MOSCOW, July 29 (Reuters) - Armenian Prime Minister Nikol Pashinyan on Thursday proposed that Russian border forces be stationed along the length of Armenia's border with Azerbaijan amid rising tensions between Yerevan and Baku, the TASS news agency reported.

Armenia and Azerbaijan accused each other earlier on Thursday of flouting a Russian-backed ceasefire that both sides had accepted the previous day to halt deadly clashes over their joint border which Yerevan wants demarcated.

"Given the current situation, I think it makes sense to consider the question of stationing outposts of Russian border guards along the entire length of the Armenian-Azeri border," Pashinyan was quoted as saying at a government meeting.

He said that Yerevan was preparing to discuss that proposal with Moscow and that the move would allow work to be carried out on the demarcation and delimitation of the border without the risk of military clashes.

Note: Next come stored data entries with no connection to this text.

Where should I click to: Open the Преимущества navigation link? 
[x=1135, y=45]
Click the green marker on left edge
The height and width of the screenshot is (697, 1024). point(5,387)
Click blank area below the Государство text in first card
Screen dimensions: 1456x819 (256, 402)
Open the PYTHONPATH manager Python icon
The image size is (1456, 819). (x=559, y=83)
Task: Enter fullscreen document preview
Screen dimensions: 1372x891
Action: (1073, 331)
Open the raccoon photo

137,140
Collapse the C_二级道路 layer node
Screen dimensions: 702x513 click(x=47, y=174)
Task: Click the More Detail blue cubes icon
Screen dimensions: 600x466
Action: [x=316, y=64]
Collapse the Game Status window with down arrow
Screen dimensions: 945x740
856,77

Armenia's defence ministry said earlier that Azeri troops had opened fire on Armenian positions at the Gegharkunik section of the border in the early hours of Thursday morning, prompting Armenia to return fire. It described the situation as calm as of 0700 in a statement.

Azerbaijan's defence ministry said that Armenian forces had opened fire with machine guns and grenade launchers in the direction of a village in the Kelbajar region, and had thrown hand grenades. It said its forces returned fire in a statement.

The ceasefire was called on Wednesday after one of the deadliest border incidents since last year's six-week war between ethnic Armenian forces and Baku over the Nagorno-Karabakh region and surrounding areas.

Armenia said that three of its soldiers had been killed with four of them injured. Azerbaijan said that two of its soldiers had been wounded.

In fighting from last September to November, Azeri troops drove ethnic Armenian forces out of swathes of territory they had controlled since the 1990s in and around the Nagorno-Karabakh region, before Russia brokered a ceasefire.

A simmering border dispute between the two has since flared up, with both sides accusing each other of separate incursions into each others' territory in recent months, highlighting the fragility of the ceasefire.